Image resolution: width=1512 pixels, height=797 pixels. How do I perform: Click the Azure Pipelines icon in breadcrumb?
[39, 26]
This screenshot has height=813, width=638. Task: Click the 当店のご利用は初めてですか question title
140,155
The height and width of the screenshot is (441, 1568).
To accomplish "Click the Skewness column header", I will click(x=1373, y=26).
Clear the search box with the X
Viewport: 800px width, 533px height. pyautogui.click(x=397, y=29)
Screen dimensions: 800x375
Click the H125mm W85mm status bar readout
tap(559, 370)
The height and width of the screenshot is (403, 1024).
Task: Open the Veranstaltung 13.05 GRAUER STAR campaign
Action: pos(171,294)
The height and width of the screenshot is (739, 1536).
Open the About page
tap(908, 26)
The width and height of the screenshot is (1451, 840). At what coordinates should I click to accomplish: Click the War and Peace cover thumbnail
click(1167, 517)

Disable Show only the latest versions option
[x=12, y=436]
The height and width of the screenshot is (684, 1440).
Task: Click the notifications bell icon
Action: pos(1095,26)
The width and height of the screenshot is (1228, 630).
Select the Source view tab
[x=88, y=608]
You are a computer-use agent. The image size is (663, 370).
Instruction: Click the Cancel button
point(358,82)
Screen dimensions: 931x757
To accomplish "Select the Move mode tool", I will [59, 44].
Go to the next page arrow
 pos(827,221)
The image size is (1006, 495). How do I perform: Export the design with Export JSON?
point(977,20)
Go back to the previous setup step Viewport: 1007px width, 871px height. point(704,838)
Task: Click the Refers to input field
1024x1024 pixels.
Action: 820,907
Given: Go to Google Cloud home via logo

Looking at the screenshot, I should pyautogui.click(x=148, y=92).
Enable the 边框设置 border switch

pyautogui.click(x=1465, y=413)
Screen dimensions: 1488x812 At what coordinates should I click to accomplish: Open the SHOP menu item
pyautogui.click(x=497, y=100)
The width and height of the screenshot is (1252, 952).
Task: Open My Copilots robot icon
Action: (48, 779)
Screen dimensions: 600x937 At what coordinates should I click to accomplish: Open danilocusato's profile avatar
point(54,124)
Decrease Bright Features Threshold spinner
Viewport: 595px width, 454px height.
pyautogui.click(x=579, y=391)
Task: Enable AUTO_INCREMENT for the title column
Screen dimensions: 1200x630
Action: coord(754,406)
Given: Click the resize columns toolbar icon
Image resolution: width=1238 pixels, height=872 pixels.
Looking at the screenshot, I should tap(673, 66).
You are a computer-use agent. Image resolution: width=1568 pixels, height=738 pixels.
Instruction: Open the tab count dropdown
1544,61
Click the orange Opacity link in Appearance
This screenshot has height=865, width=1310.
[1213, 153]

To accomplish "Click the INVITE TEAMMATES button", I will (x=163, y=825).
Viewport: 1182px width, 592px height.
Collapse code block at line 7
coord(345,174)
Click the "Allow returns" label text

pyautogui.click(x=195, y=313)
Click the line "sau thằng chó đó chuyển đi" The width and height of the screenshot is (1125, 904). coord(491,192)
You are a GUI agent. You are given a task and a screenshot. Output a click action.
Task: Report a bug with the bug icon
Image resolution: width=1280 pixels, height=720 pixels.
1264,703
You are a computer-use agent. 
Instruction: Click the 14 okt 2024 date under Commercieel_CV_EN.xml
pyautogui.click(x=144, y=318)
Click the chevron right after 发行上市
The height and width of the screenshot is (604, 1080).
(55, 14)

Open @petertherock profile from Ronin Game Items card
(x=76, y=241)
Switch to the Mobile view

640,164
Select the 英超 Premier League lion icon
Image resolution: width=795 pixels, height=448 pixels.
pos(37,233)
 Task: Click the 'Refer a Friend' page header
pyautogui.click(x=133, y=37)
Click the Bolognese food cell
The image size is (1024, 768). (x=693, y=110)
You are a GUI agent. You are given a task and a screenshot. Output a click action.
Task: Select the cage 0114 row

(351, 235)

◆ ◆ ◆ ◆ ◆ ◆ ◆

## Required task
Copy every one of the rows above word for word, keeping each line unchanged and in its original order.

## Task answer
Image resolution: width=1512 pixels, height=797 pixels. How do I perform: Click the Azure Pipelines icon in breadcrumb?
[39, 26]
This screenshot has height=813, width=638. Task: Click the 当店のご利用は初めてですか question title
140,155
The height and width of the screenshot is (441, 1568).
To accomplish "Click the Skewness column header", I will click(x=1373, y=26).
Clear the search box with the X
Viewport: 800px width, 533px height. pyautogui.click(x=397, y=29)
Screen dimensions: 800x375
Click the H125mm W85mm status bar readout
tap(559, 370)
The height and width of the screenshot is (403, 1024).
Task: Open the Veranstaltung 13.05 GRAUER STAR campaign
Action: pos(171,294)
The height and width of the screenshot is (739, 1536).
Open the About page
tap(908, 26)
The width and height of the screenshot is (1451, 840). At what coordinates should I click to accomplish: Click the War and Peace cover thumbnail
click(1167, 517)

Disable Show only the latest versions option
[x=12, y=436]
The height and width of the screenshot is (684, 1440).
Task: Click the notifications bell icon
Action: pos(1095,26)
The width and height of the screenshot is (1228, 630).
Select the Source view tab
[x=88, y=608]
You are a computer-use agent. The image size is (663, 370).
Instruction: Click the Cancel button
point(358,82)
Screen dimensions: 931x757
To accomplish "Select the Move mode tool", I will [59, 44].
Go to the next page arrow
 pos(827,221)
The image size is (1006, 495). How do I perform: Export the design with Export JSON?
point(977,20)
Go back to the previous setup step Viewport: 1007px width, 871px height. point(704,838)
Task: Click the Refers to input field
1024x1024 pixels.
Action: 820,907
Given: Go to Google Cloud home via logo

Looking at the screenshot, I should pyautogui.click(x=148, y=92).
Enable the 边框设置 border switch

pyautogui.click(x=1465, y=413)
Screen dimensions: 1488x812 At what coordinates should I click to accomplish: Open the SHOP menu item
pyautogui.click(x=497, y=100)
The width and height of the screenshot is (1252, 952).
Task: Open My Copilots robot icon
Action: (48, 779)
Screen dimensions: 600x937 At what coordinates should I click to accomplish: Open danilocusato's profile avatar
point(54,124)
Decrease Bright Features Threshold spinner
Viewport: 595px width, 454px height.
pyautogui.click(x=579, y=391)
Task: Enable AUTO_INCREMENT for the title column
Screen dimensions: 1200x630
Action: coord(754,406)
Given: Click the resize columns toolbar icon
Image resolution: width=1238 pixels, height=872 pixels.
Looking at the screenshot, I should tap(673, 66).
You are a computer-use agent. Image resolution: width=1568 pixels, height=738 pixels.
Instruction: Open the tab count dropdown
1544,61
Click the orange Opacity link in Appearance
This screenshot has height=865, width=1310.
[1213, 153]

To accomplish "Click the INVITE TEAMMATES button", I will (x=163, y=825).
Viewport: 1182px width, 592px height.
Collapse code block at line 7
coord(345,174)
Click the "Allow returns" label text

pyautogui.click(x=195, y=313)
Click the line "sau thằng chó đó chuyển đi" The width and height of the screenshot is (1125, 904). coord(491,192)
You are a GUI agent. You are given a task and a screenshot. Output a click action.
Task: Report a bug with the bug icon
Image resolution: width=1280 pixels, height=720 pixels.
1264,703
You are a computer-use agent. 
Instruction: Click the 14 okt 2024 date under Commercieel_CV_EN.xml
pyautogui.click(x=144, y=318)
Click the chevron right after 发行上市
The height and width of the screenshot is (604, 1080).
(55, 14)

Open @petertherock profile from Ronin Game Items card
(x=76, y=241)
Switch to the Mobile view

640,164
Select the 英超 Premier League lion icon
Image resolution: width=795 pixels, height=448 pixels.
pos(37,233)
 Task: Click the 'Refer a Friend' page header
pyautogui.click(x=133, y=37)
Click the Bolognese food cell
The image size is (1024, 768). (x=693, y=110)
You are a GUI agent. You are given a task and a screenshot. Output a click action.
Task: Select the cage 0114 row

(351, 235)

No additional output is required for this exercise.